## READING TEXT:
**********

In 1975 and 1976, music played a major role in Tadej Pogačar’s creative work. In 1979, the group Srp was formed, exhibiting its original mixture of experimental music, free jazz improvisation, chamber music, popular genres, and performativity. Scouts represented another influential social environment. They dealt with the system of organization and community formation. They freely tested new forms of learning, survival in nature, as well as non-hierarchical activities. They related to playfulness, nonsense, and irrationality.
In the 1970s, the counterculture was a noticeable and important social reality in Yugoslavia, as evidenced by the fact that in 1978 Slobodan Drakulić translated Theodor Roszak’s canonical book, Counter Culture, for the eminent Zagreb publishing house Naprijed. Interest in marginal life reached its peak after 1968 as it became the subject of many studies by sociologists, psychologists, and psychoanalysts in Western Europe and America. Through the methods of observation, analysis, and opposition, the counterculture stood against the dominant institutions of society. It most often expressed its criticism through irony, absurdity, luddism, black humour, unusualness, or withdrawal into transcendence or inactivity. In the accompanying study, Lilijana Stepančič emphasises that the counterculture in our country was cultivated mainly by the organization for extracurricular activities Forum, Radio Študent, the experimental theatres Glej and Pekarna, the student newspaper Tribuna, the magazine Problemi, and the Student Cultural Centre ŠKUC. At the same time, she particularly points out the event Montage of the Young Slovenian Generation which took on an almost mythical dimension among the interested public. It was officially organized by ŠKUC and produced by Emil Filipčič, Jure Detela, and Iztok Osojnik at the Ljubljana Opera shortly after the Slovenian cultural holiday, on 17 February 1978.
Tadej Pogačar’s photographic series Apartment and Home (1975) was created by chance through the windows of the apartment. The series was characterized by sequentiality, a view from above, systematicity, and multiple repetitions. The series of actions without an event, performative neo-Dadaist actions, has been the author’s work-in-progress since 1976. Performance, defined as action without an event, introduces a new form into the genealogy of this art genre and must be distinguished from happenings, projects, living sculptures, and experimental-theatrical and political-protest performances. In actions without an event, the bearer of the narration is a person, in fact, their body which performs creative actions outside the cultural institutional spaces. Tadej Pogačar was not familiar with the works of Tomislav Gotovac and Gorgona at the time when he was performing actions without an event. Performing outside the institutional world of art was not a rare practice of avant-garde and neo-avant-garde art. The artists took the streets or squares or retreated to nature and private spaces. In both cases, the events were often photographed or filmed with a camera. The recordings sooner or later entered the art system. This was not a rebellion against the institution of art, but a joy for the unusual and uncommon.

**********

## RECORDED INFORMATION:
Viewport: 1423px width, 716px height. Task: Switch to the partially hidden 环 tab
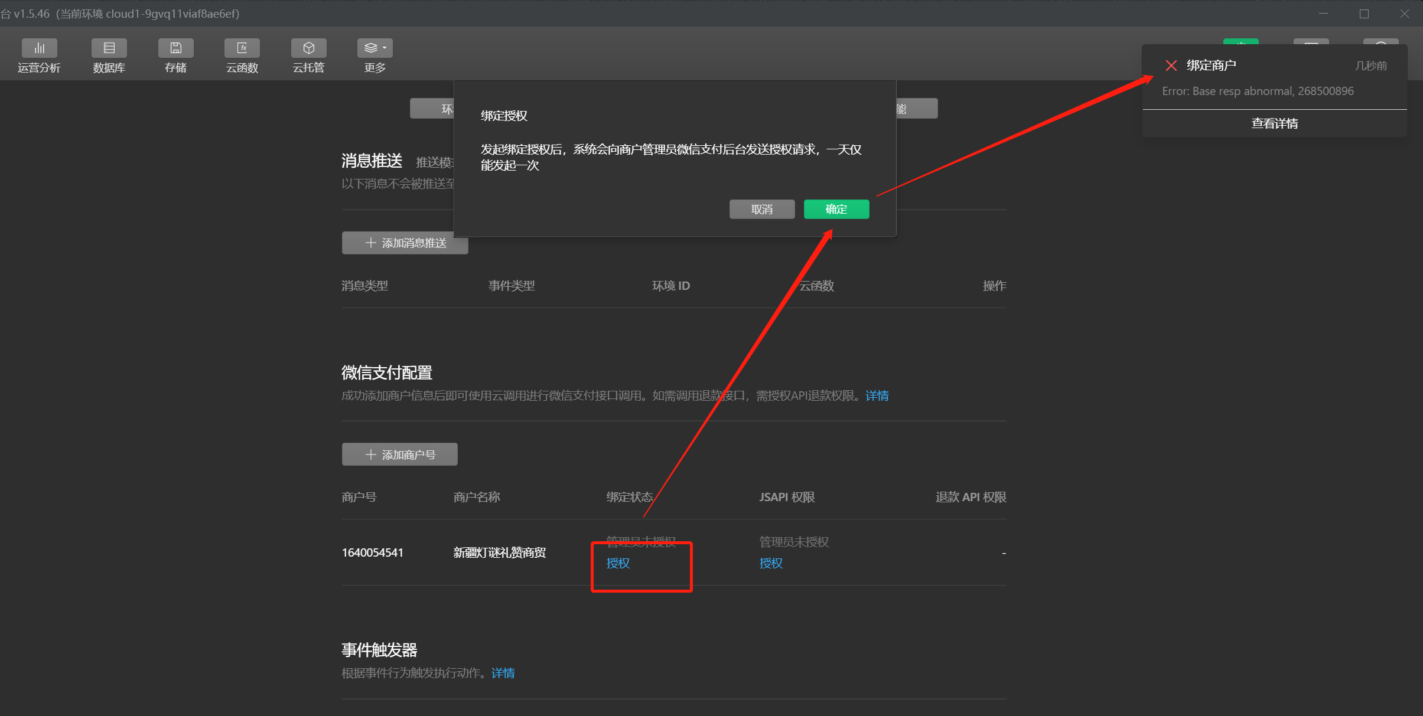point(433,109)
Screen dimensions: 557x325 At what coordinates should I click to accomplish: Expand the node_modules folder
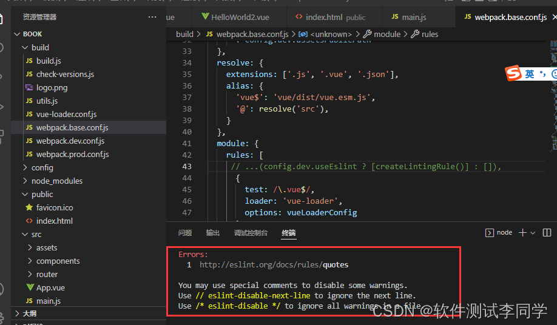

**********

## STATED EXERCISE:
Revise the text on Tadej Pogačar's early work by giving everything from "In 1975 and" down to "nonsense, and irrationality." again, with "playfulness" replaced by "play". The lines above are separate material and are unrelated to the text.

## RESULT OF THE EXERCISE:
In 1975 and 1976, music played a major role in Tadej Pogačar’s creative work. In 1979, the group Srp was formed, exhibiting its original mixture of experimental music, free jazz improvisation, chamber music, popular genres, and performativity. Scouts represented another influential social environment. They dealt with the system of organization and community formation. They freely tested new forms of learning, survival in nature, as well as non-hierarchical activities. They related to play, nonsense, and irrationality.